The news getting everyone worked up at the moment is the missing Titan submarine, with five people on board, en route to check out the Titanic.
A lot of the commentary I’m seeing has, frankly, been kind of heartless if not ghoulish on account of the four passengers being purported billionaires cos apparently you have to be a billionaire to afford this sort of thing… and while the $250,000 asking price is obviously not cheap, it’s something *I* could actually afford myself. (Not easily and it wouldn’t exactly leave me with much ready money left over for the rest of my life, but I could do it. Obviously glad I didn’t…). And I am manifestly not a billionaire of any sort. I am also obviously not a fan of billionaires, even someone with a single billion to their credit has earned it rather dubiously, I know, eat the rich and all that, whatever… I can still find the gloating about their misfortune a bit tasteless, especially now we know one of them was actually the teenage son of one of the others (and one actually has decades of legitimate research of the wreck to his credit)…
The fifth person, though, is evidently Stockton Rush, the CEO of OceanGate, the company that does the Titanic tour thing (I’m guessing he was the pilot of the sub). And that’s where things get complicated, cos it looks increasingly like the current situation is very much his fault.
I read earlier today this piece, which describes some shenanigans at the company that now seem doomed to have ended in disaster at some point. David Lochridge, the OceanGate employee in charge of its marine operations and consequently the safety of everyone on the sub, was ordered to do a quality inspection of the sub in 2018, three years before it actually went into service. He basically came back and said the sub was a dangerous piece of shit and the company had hindered him in his work because they knew it was dangerous, because the viewing window wasn’t designed strong enough for the depths the sub was meant to go to and OceanGate weren’t willing to pay the necessary to strengthen it, and he refused to certify it as fit for purpose.
Whereupon the company fired him. As you do.
Not that Stockton Rush was overly worried about being seen to cut corners, though, cos he kind of bragged about doing it:
He said there was a “limit” to safety, telling Pogue: “You know, at some point, safety is just pure waste. I mean, if you just want to be safe, don’t get out of bed, don’t get in your car, don’t do anything. At some point, you’re going to take some risk, and it really is a risk-reward question.”
Rush added that his Titan sub features, and trips to the Titanic wreck, can be done outside of what’s been previously done, saying: “I think I can do this just as safely while breaking the rules.”
The Titan sub was never checked to see if it was up to standard because of its “innovation,” OceanGate said in 2019. The sub features a carbon fiber hull that had never been used on submersibles before, according to the “Unsung Science” podcast.

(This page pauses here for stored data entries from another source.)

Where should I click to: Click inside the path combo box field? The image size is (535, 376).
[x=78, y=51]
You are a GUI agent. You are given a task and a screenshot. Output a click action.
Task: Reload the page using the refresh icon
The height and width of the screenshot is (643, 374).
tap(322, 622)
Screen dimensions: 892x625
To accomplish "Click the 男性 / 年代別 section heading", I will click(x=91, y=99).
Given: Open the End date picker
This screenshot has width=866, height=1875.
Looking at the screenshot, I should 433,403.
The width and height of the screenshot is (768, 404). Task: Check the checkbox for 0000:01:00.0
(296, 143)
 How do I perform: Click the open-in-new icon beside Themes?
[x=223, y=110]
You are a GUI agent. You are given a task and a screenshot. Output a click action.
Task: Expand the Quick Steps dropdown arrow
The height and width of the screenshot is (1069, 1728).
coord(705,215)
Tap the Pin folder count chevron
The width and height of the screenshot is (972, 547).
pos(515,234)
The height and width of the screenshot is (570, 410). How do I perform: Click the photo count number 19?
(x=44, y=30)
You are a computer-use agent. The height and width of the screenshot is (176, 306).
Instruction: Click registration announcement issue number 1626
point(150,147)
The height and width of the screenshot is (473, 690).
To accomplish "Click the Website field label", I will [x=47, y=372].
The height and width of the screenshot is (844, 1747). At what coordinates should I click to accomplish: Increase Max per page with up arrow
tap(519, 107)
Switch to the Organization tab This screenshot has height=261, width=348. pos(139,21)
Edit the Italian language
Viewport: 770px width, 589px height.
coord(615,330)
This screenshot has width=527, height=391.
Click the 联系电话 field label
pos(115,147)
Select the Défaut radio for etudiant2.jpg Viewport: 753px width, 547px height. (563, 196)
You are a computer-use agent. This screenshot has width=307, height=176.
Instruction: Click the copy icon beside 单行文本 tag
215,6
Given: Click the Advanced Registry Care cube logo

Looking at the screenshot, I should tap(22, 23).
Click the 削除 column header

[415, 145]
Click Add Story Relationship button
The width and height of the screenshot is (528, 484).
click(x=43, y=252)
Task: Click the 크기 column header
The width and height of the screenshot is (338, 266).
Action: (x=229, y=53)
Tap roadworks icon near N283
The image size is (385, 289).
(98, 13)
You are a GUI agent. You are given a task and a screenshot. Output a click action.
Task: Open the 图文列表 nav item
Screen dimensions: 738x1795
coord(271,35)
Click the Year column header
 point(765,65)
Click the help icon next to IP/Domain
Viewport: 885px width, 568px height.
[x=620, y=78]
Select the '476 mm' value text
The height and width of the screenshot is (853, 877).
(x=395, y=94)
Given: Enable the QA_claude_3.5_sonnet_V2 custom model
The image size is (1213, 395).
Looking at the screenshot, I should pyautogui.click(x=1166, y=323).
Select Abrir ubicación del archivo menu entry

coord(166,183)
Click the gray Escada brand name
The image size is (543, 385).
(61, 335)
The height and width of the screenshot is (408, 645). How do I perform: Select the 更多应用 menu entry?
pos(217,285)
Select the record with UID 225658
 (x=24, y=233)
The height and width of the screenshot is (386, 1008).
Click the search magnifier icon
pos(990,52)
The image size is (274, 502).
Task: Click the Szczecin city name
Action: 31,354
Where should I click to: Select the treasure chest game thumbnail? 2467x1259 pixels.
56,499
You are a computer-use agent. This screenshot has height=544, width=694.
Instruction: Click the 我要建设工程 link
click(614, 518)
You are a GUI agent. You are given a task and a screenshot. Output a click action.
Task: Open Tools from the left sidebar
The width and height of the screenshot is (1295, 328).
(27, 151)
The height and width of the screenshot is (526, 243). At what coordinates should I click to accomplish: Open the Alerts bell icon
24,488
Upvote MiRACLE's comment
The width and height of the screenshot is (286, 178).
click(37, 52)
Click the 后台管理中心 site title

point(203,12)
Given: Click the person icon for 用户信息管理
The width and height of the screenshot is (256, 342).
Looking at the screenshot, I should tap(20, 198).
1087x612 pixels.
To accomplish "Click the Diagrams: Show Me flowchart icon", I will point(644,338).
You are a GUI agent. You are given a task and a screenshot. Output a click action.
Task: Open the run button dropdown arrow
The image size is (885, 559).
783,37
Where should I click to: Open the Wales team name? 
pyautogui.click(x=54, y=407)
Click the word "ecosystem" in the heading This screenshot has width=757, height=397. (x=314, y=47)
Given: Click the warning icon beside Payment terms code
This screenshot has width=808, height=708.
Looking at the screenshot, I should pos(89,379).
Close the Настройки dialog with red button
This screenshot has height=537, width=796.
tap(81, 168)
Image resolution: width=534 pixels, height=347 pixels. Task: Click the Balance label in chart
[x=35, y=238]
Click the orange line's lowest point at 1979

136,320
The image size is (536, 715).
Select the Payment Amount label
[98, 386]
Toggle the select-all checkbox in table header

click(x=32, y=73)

I feel it was more of a fuck around-find out question, especially when that “innovation” included using a game controller to pilot the fucking thing. No, REALLY:

Good. Fucking. Grief. So yeah, the Titan sub appears to have been a catastrophe waiting to happen. One person sublimely unconcerned, though, is Brian Szasz, stepson of one of the passengers, Hamish Harding, who was so upset by the whole affair he went to a Blink-182 concert. As you do. But young Brian is apparently a champion cunt for more than this, though, having as he does a history of stalking and threatening to shoot up an EDM festival a couple of years ago. That was a sideplot twist in this story I don’t think anyone was expecting…
Anyway, there is one line of criticism of the story that’s hard to argue against:

I’ve seen a lot of people saying things like this online, and while I’m cynical about their reasons for doing so (like, how much do they really care about refugees dying tragically when they don’t have those immigrants to use as a cudgel against billionaires?), the point is well made. There is an undeniable failing in media in that respect, not to mention the political will of governments.
To be honest, I don’t really care that much about Stockton Rush and his passengers, I just find some of the coverage and commentary egregious. If anyone on that sub is a billionaire, I wouldn’t object to that wealth being redistributed… I just don’t need them redistributed to the bottom of the ocean; I don’t really need or want them dead. (I’m sure David Lochridge doesn’t feel much like saying “I told you so” just now either). At any rate, despite reports that they may have detected signs of the likelihood of this ending well gets slimmer with every minute, and whoever’s now holding the bag at OceanGate is going to be facing lawsuits that should bankrupt them. Somehow I have no sympathy for them.